Sunday 2 December 2007

Lying in state

Tom Brown, Labour polemicist who masquerades as a journalist from time to time wrote in today's Scotland on Sunday about Labour's corruption. In that article he tries the usual Labour tactic of tarring everyone with the same brush, implying that other parties are as rotten as Labour.

It's simply not so. The problem is Labour's problem - not politics' problem. Labour's contempt for Scotland and for the people they are supposed to represent is incredible and is matched only by the disdain they have for proper procedure and an obvious opinion that they have a divine right to rule and to browbeat the rest of us.

The casual attitude to lying is symptomatic of the systemic corruption of the Labour party. The vitriol and sneering derision that Labour pours at people on the other side of any debate indicate an organisation with tendencies equivalent to sociopathy.

The sociopath will tend to exhibit glibness and superficial charm, while being manipulative and underhand. They will have a grandiose sense of themselves, have a lack of remorse, shame or guilt, and be pathological liars who are callous and irresponsible. Their shallow emotions and poor behavioural controls often lead to uncontrolled verbal outbursts, a contempt for people around them and a criminal versatility. Just like the Labour party - which is sad because there are still a lot of people in that party who believe in what it used to stand for and who would like it to return to those core beliefs.

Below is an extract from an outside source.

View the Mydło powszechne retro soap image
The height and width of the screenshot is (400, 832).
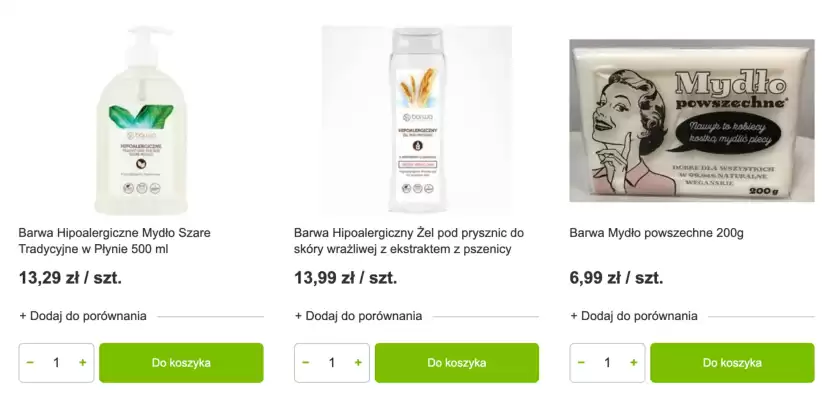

Lets look at the case - today's revelations that Wendy Alexander knew about the invalidity of the donations to her campaign fund is merely further evidence of the guilt that many of us suspected she bore. Brian Taylor, BBC Scotland political editor, blogs about Wendy today and suggests that she has integrity. I think Brian is being too generous in believing the best of her, I think she has no integrity at all.

It is now clear that Wendy Alexander and her campaign team conspired to evade scrutiny and deceive the Electoral Commission. The donations solicited under the £1,000 threshold for public declaration, the ghost body set up to run her leadership campaign to try (unsuccessfully) to avoid declaring donations to Parliament, the donor shifting in reporting to the Commission, the soliciting and accepting of donations from people who were not allowed to donate, the evasiveness when challenged on it, the sheer full-face lies in answer to questions, the sacrificing of one of their number, the hiding from journalists, and the continued insistence that there was no "intentional wrong" in spite of the overwhelming evidence are indicative of a woman lacking personal integrity and a party lacking collective integrity.

That defence of 'no intentional wrong' - the apparent belief that they can do no wrong - is incredible. Applied to any other crime it would appear as fatuous as it is (except, of course, in the case of burthensack). Put quite simply, Wendy Alexander and her campaign team sought to avoid the law, they have admitted to committing crimes in the pursuit of the leadership of the Labour party, and it would appear that the particular methods they used are not unknown elsewhere in the Labour party.

An interesting aside was the rebuke from Labour party HQ delivered to Charlie Gordon et al regarding Paul Green. The implication was that the donations would never have been accepted had party HQ known about them. This, of course, simply points to the fact that Labour's internal reporting systems are not operative or party HQ would have known about at least one of the donations.

The entire farce smacks of the same kind of contempt that epitomised the Lanarkshire Red Rose dinners - see here, here, here, here, and here for more information on those. Similarly, the impromptu press conference held by Labour last week was party political in nature but was held on Scottish Parliament premises - against the rules - and was convened by Tom McCabe - Labour's representative on the Corporate Body, responsible for the running of Parliament.

It's the casual and easy way they indulge in petty corruption that suggests a far deeper and far more cynical attitude that is at odds with representing the people of Scotland.

Let's get this over with, for Scotland's sake - Wendy Alexander's political career is over and the corpse is lying in state. For the sake of decency, bury the body now and have done with it all.